Hoy puedo decir que ya he aprendido a relativizar el cine. Entiéndase “cine” como ‘arte’ en todo su esplendor y horror genérico. Mi vida no es el cine. Mi vida es mi vida, y es mi muerte también, que ocurrirá cuando tenga que ocurrir, y eso es todo. Casi nada.

De mis veintiséis años de vida he dedicado a la ficción audiovisual, redondeando, unos veinte; en cuatro de los seis restantes no discriminé el objeto de mi aprendizaje, sólo aprendí (estamos hablando de la más temprana niñez, del paraíso perdido); los otros dos, los últimos dos, han sido un intento de hacer algo parecido a los cuatro primeros con la importante diferencia de que mi voluntad ahora se comporta en parámetros de utilidad. Triste condición la del ser humano. Al querer ser útiles consideramos gran parte de nuestro tiempo como tiempo inútil, tiempo perdido. ¿Qué queda de útil para nosotros, entonces? ¿Qué se puede aprovechar? ¿Todo, nada, un poco? ¿Son los mejores años de mi vida estos seis que se escapan del embrujo del cine y del estudio de sus estructuras? No lo creo. En primer lugar, la vida no es una novela dividida en capítulos, ni un tríptico, ni una película con planteamiento, nudo y desenlace, así que no hay orden implícito en esta búsqueda, no hay sentido, sólo movimiento. CAMBIO. En segundo lugar, los acontecimientos se originan por un curioso choque de voluntad y de suerte, de lo que yo deduzco que todo lo que sucede ha de suceder, para bien o para mal; esto no es sumisión a las fuerzas del destino, sino un diálogo saludable con el porvenir. La conclusión podría formularse tal que:


a) La vida tiene elementos de ilusión (el discurso del arte y del inconsciente) y elementos de realidad (todo lo demás).

[Registros sobre cómo ubicar elementos en pantallas]
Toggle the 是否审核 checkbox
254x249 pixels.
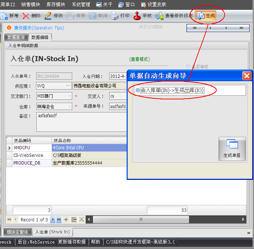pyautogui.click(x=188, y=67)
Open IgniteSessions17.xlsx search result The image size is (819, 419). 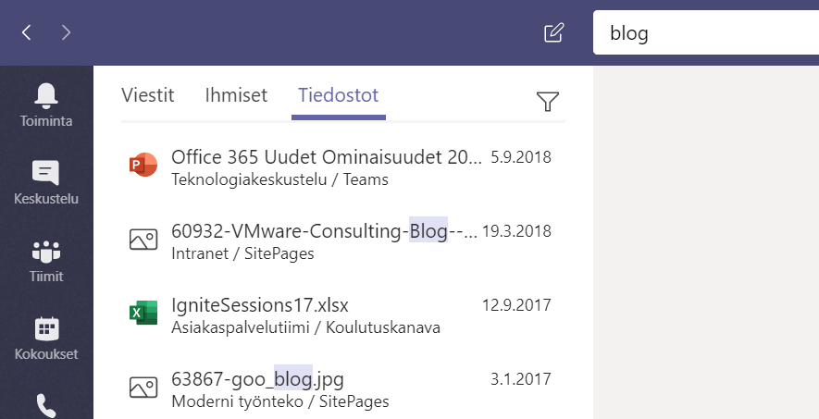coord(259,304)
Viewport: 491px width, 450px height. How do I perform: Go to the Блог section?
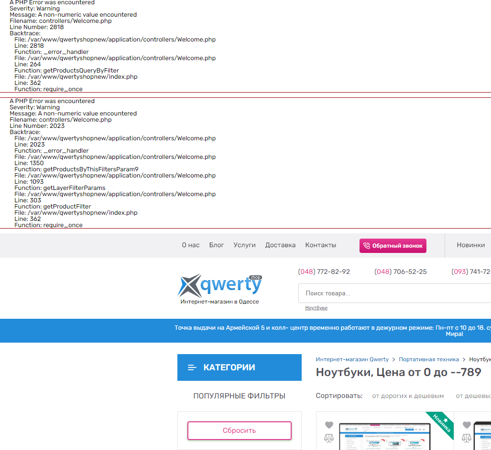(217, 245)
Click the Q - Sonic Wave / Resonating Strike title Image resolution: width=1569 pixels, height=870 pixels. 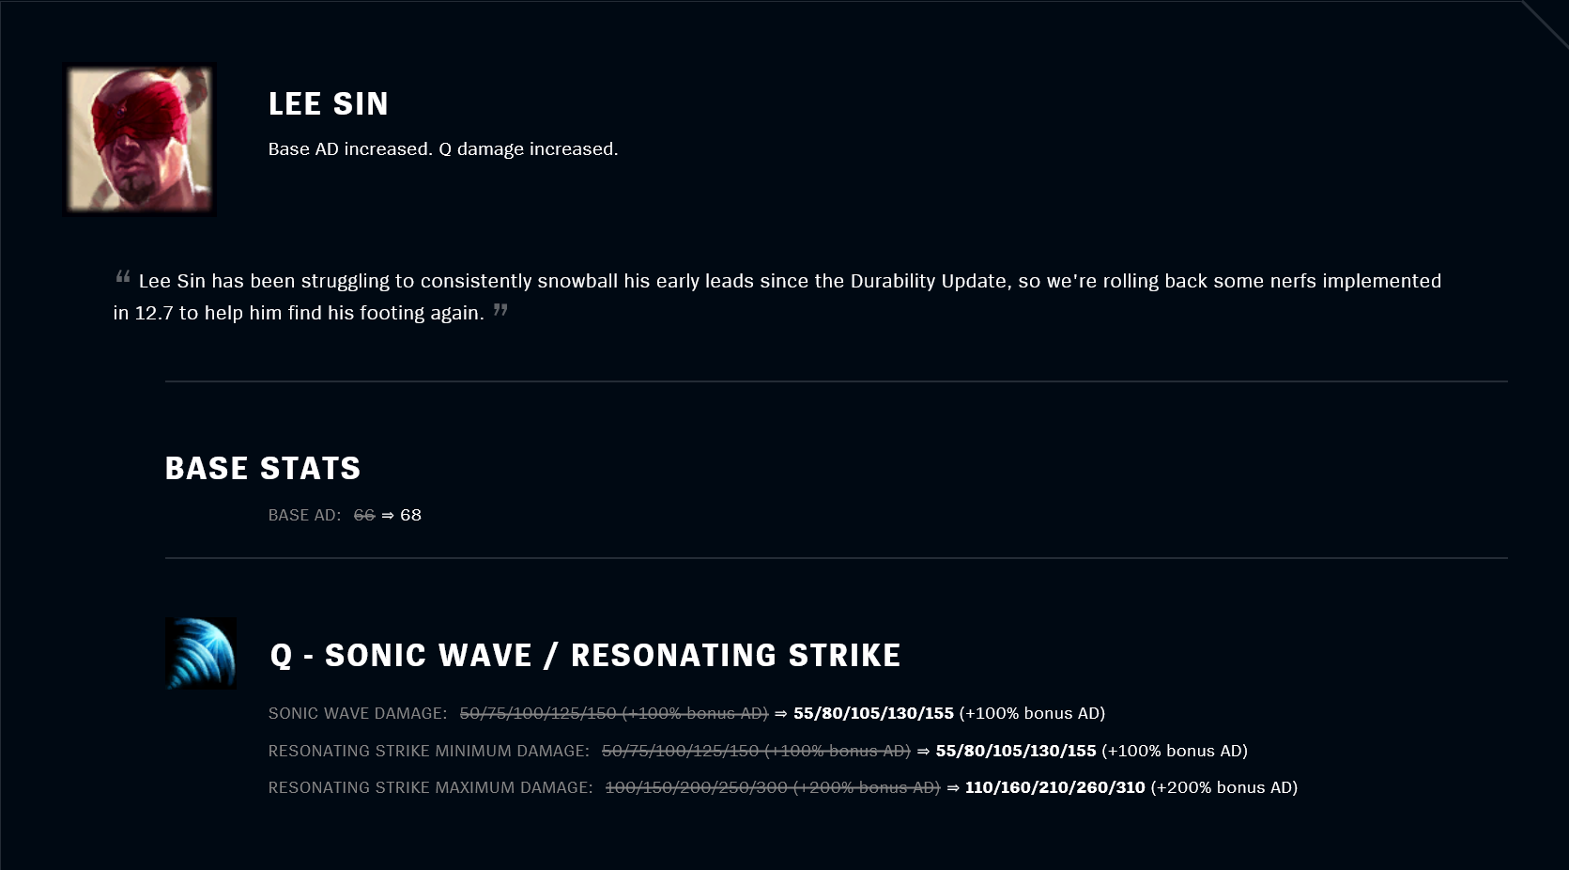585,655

** Ejercicio escrito 1 **
Según el fragmento sobre el cine, ¿cuántos años, redondeando, ha dedicado quien escribe a la ficción audiovisual?
** Ejercicio escrito 2 **
Repite tal cual el pasaje del fragmento sobre el cine que va desde "Hoy puedo decir" hasta "todo. Casi nada.".

** Resultado 1 **
Unos veinte años.

** Resultado 2 **
Hoy puedo decir que ya he aprendido a relativizar el cine. Entiéndase “cine” como ‘arte’ en todo su esplendor y horror genérico. Mi vida no es el cine. Mi vida es mi vida, y es mi muerte también, que ocurrirá cuando tenga que ocurrir, y eso es todo. Casi nada.